That’s right. I think it’s a joy. I’m here to proclaim my love for it. Assessment in schools is usually a dreary affair of grades and standardized tests, with lots of pressure thrown in. Our assessment isn’t like that.
We are lucky enough to live somewhere with what I consider to be pretty minimal homeschool regulation. On the one hand, it’s overly vague. On the other hand, they reputedly don’t have any staff to enforce the vagueness anyway, so it’s hard to get too fussed about it. Of course, the fact that I have a master’s degree in education and therefore can speak at least a little of their language probably makes me overly cocky.
The primary requirement we have is simply to do something for every subject (exactly what is the vague part) and to keep records (exactly how is similarly vague). We would do this anyway. I can’t imagine not doing this in some form. Beyond disorganization (which I totally understand and suffer from as well), I don’t really understand why any homeschooler wouldn’t want to keep track of what their kids are doing.
I’ve tried to make a steady routine for us, which we’ve used for more than two years now. The writing elements for me are usually pretty quick. I try not to spend more than an hour on them total. Every two months, we update portfolios. Here’s what what we do:
- I make a list of every class, performance, and field trip we’ve taken, as well as all the read aloud books we’ve finished
- I write a 1-3 sentence summary of what we’re doing in each subject. For some subjects, this doesn’t change from time to time or only changes in small ways, such as that we’re studying Rome instead of Greece.
- I write a quick assessment of each kid where I answer two questions with a few sentences: What’s something to be proud of? What’s something to work on?
- I give the kids all the “work” we’ve saved up over the last two months. This is mostly drawings and a few worksheets or evidence of projects. I tell them to pick three or four pieces that are special and worth saving.
- Next, I pick three or four pieces that I think are worth saving.
- The kids and I sit down and make between 2-4 goals that I type up for the next two months. This is totally their call. Often, the goals surprise me. They can be very silly or very ambitious and academic.
- I compile all the parts into a binder. We sit down and read through all of it together and we each sign the front sheet. We also look at whether they met their goals from the last go around and occasionally look at the older work in the rest of the binder.

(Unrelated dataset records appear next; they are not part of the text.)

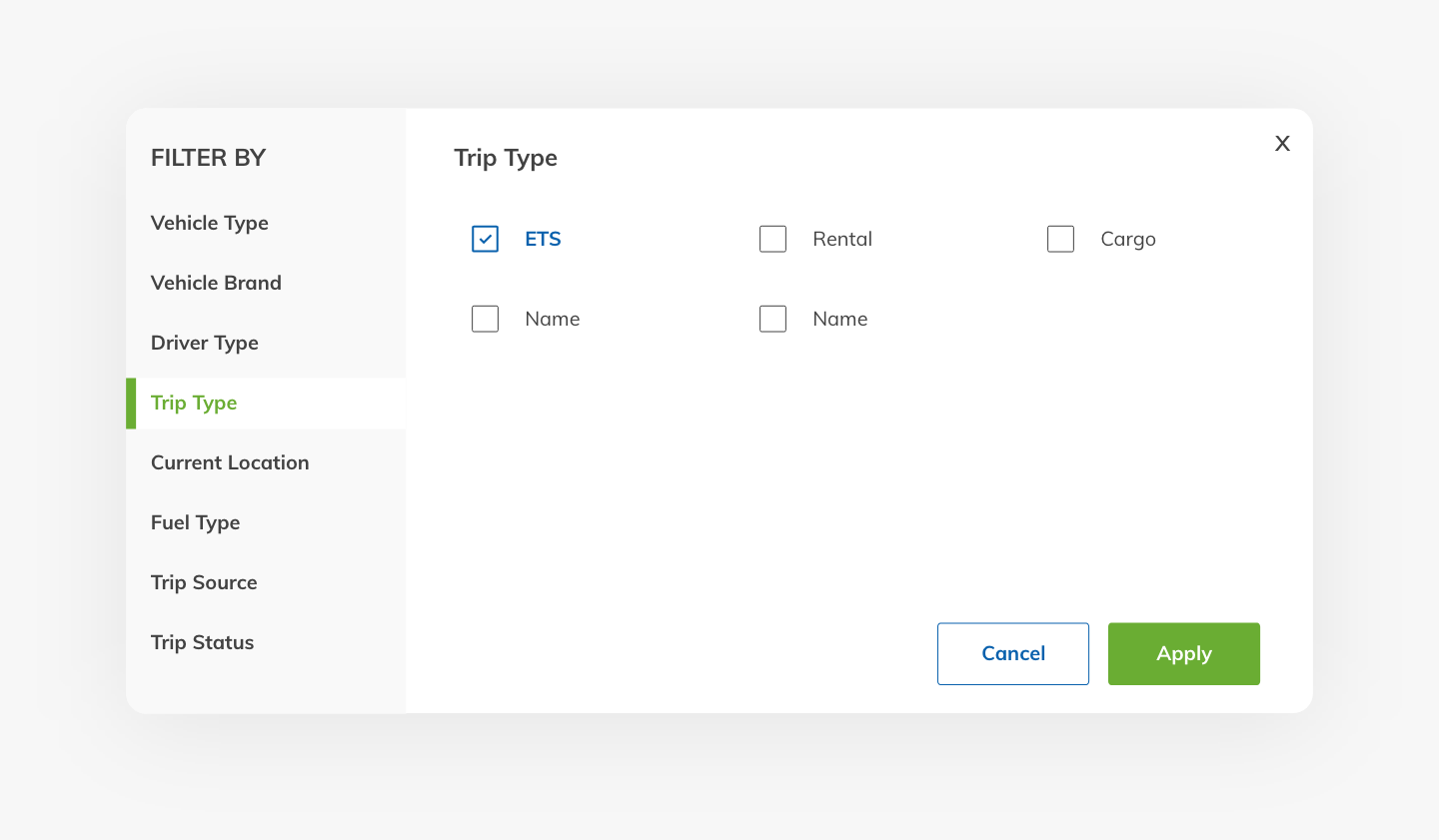Select the highlighted Trip Type sidebar item
This screenshot has width=1439, height=840.
click(x=194, y=403)
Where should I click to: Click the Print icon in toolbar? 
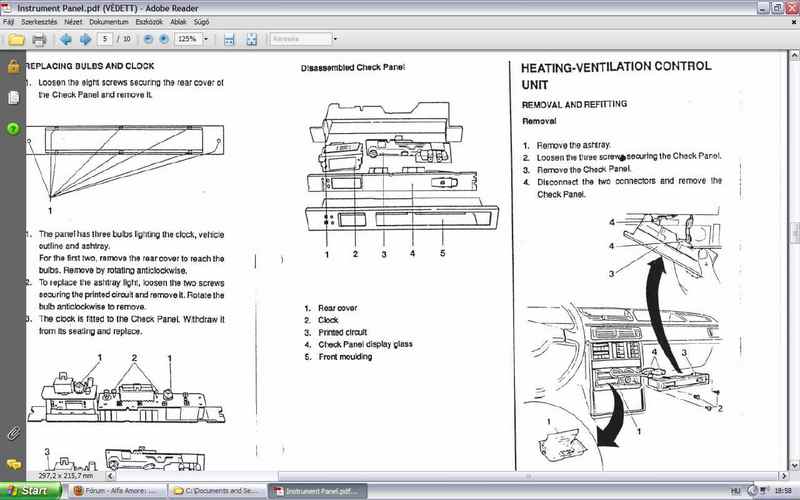(39, 39)
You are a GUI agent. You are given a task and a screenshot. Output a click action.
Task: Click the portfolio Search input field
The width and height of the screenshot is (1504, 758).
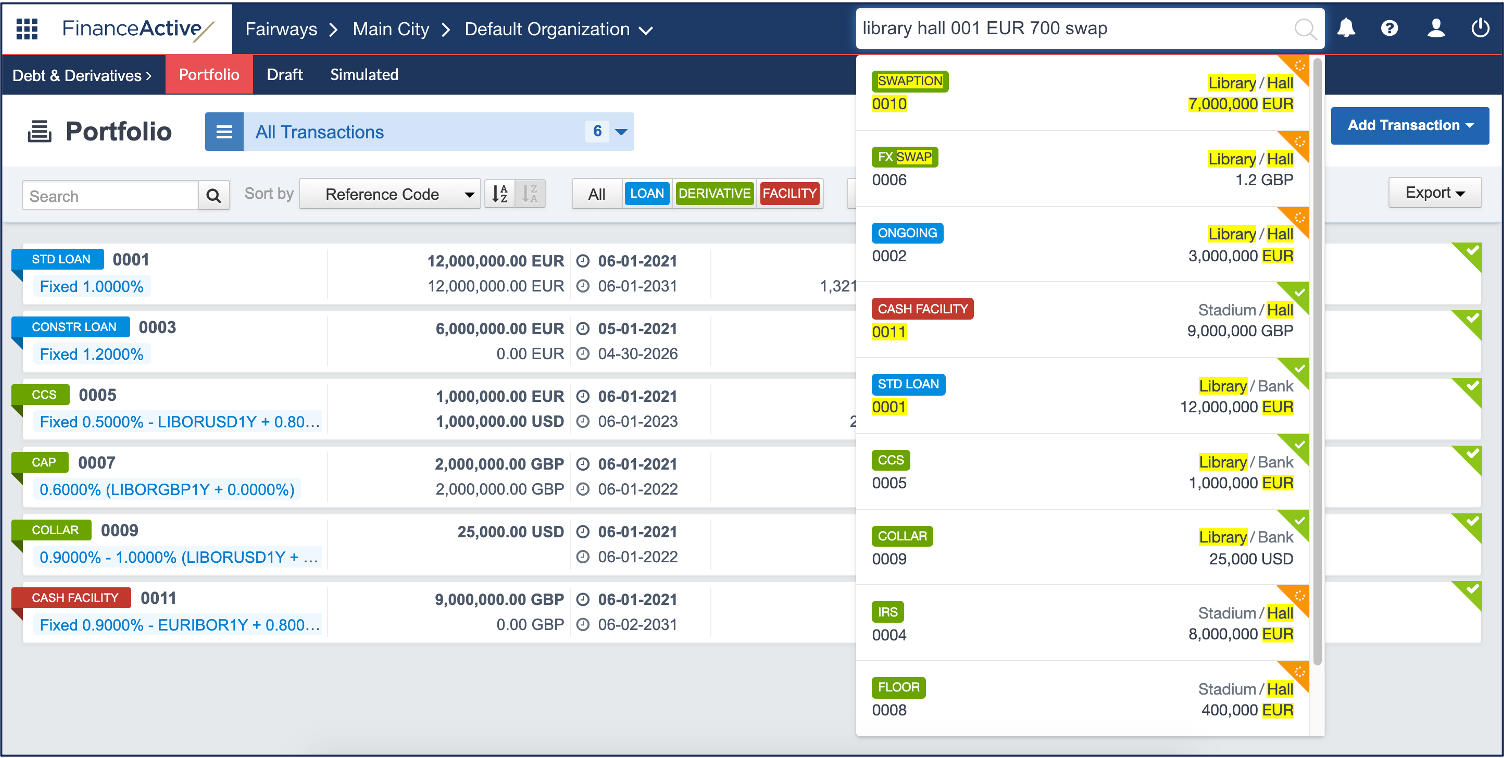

- Very last, I throw away all the drawings, worksheets, pamphlets and junk that has accumulated over the previous two months.
After we’re finished, I always feel amazing about what we did. I’m usually amazed to realize that the kids saw multiple plays and concerts or that we finished as many books at bedtime as we did. When I type up things I think the kids should be proud of, I feel prouder for them than I would otherwise. When I think about what we need to work on, it prioritizes it for me and when I read it to them, they take it seriously.
That’s the joy. Our lives are full. They’re full of activities, social commitments, books, projects and errands. Assessments make us stop and appreciate all that we do and, by talking about goals and things to work on, they let us look at the road ahead.